Activity:
Which lines of the material contain the word "icon"? Show each one.
(Beginning of Entries shown)
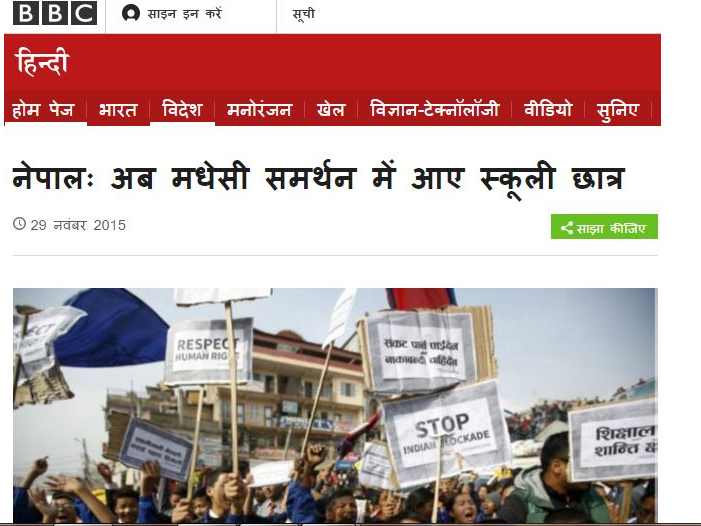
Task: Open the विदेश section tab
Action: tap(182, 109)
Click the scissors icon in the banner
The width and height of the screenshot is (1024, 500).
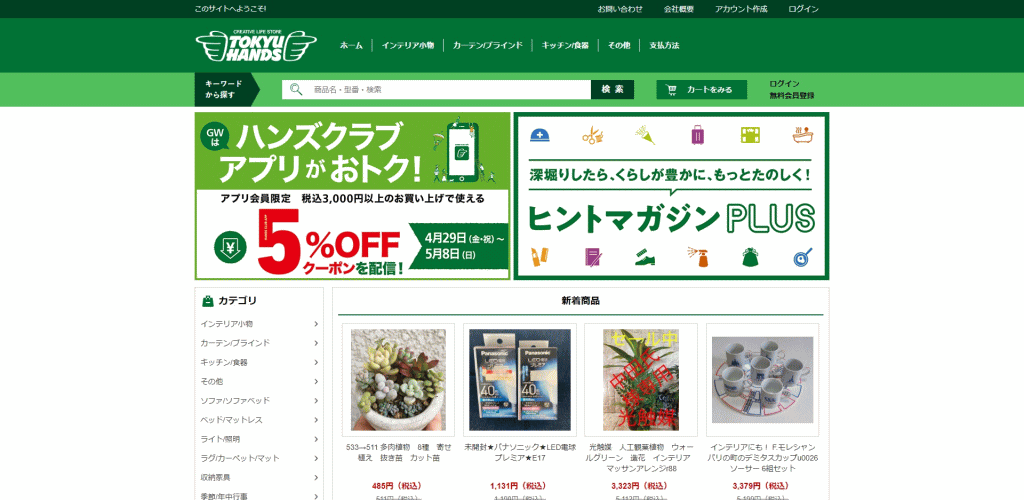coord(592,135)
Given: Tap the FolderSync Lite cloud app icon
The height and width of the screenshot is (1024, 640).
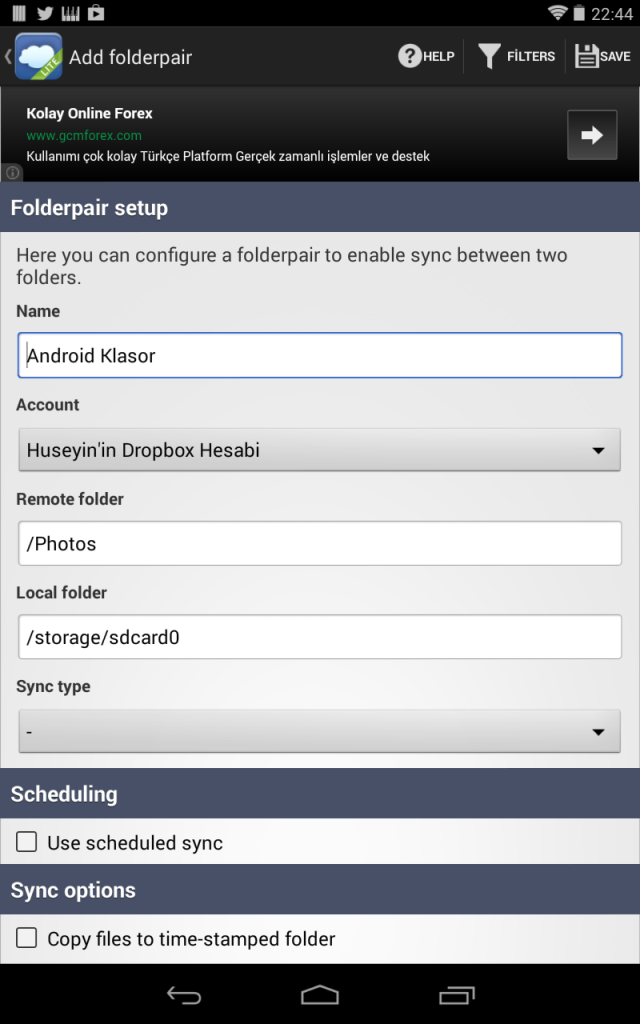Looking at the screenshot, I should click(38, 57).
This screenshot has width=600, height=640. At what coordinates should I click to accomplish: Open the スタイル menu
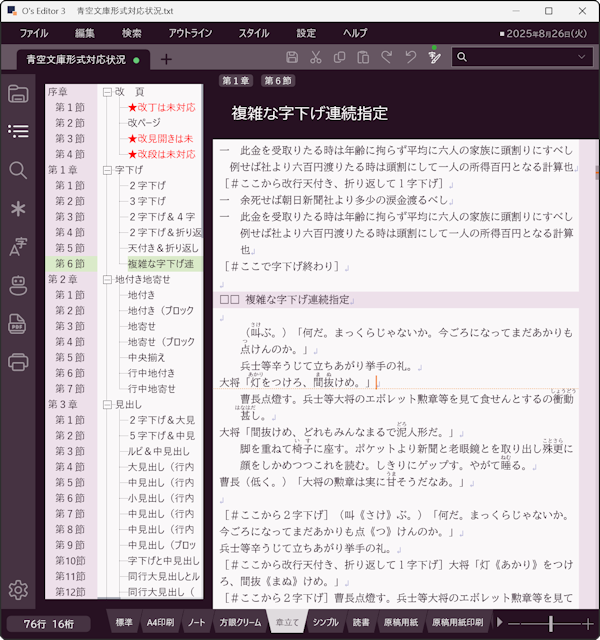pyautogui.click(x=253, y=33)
(End of Entries shown)
(Beginning of Entries shown)
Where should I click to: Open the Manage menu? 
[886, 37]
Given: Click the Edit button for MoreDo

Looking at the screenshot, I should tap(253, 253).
(End of Entries shown)
(Beginning of Entries shown)
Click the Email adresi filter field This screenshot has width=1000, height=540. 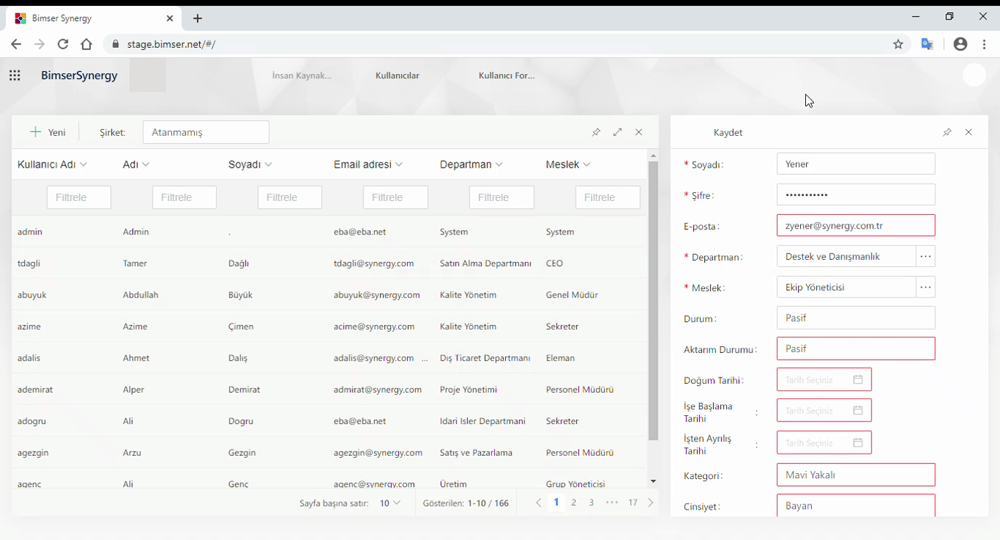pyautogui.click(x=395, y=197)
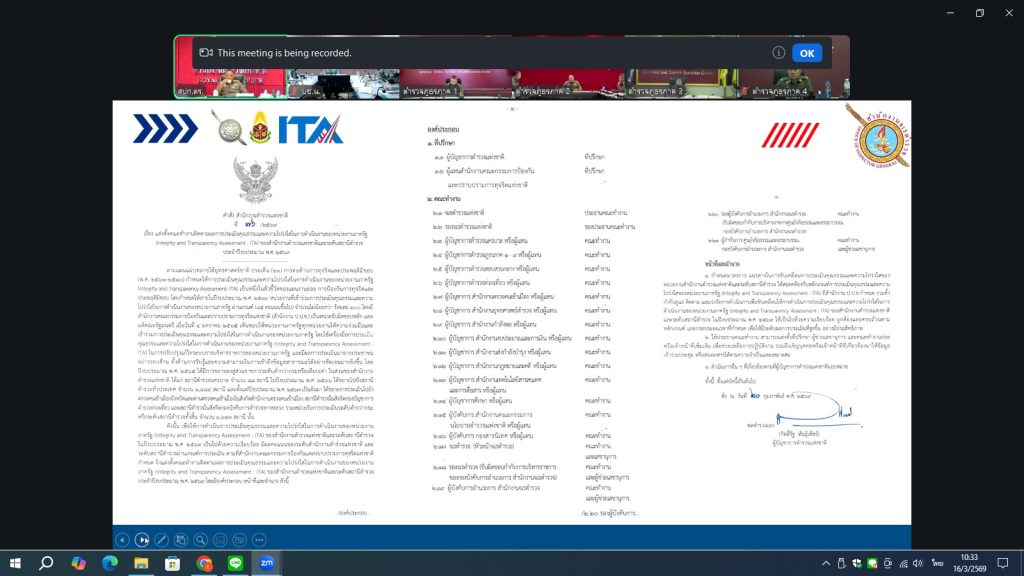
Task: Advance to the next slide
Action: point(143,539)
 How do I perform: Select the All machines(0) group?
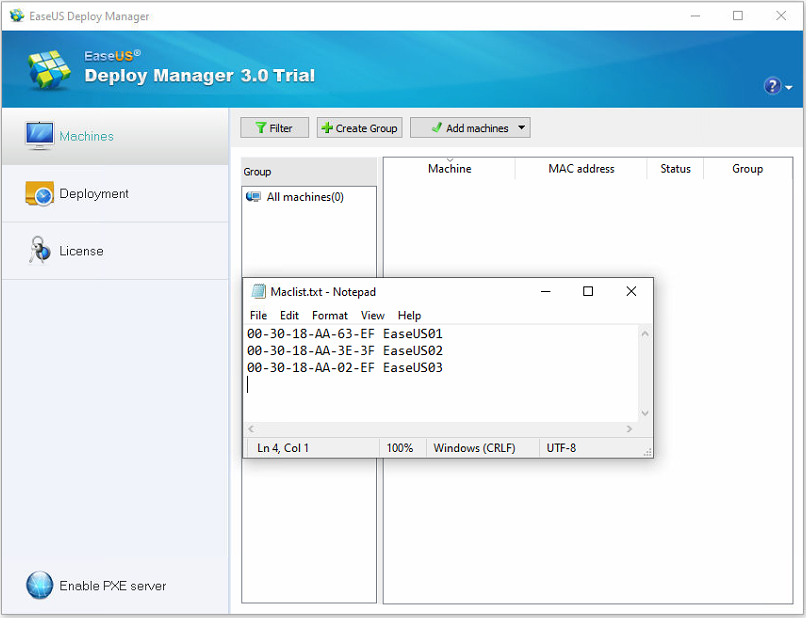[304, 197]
(End of Entries shown)
Expected output:
Click the scissors icon in the banner
Given: Tap the FolderSync Lite cloud app icon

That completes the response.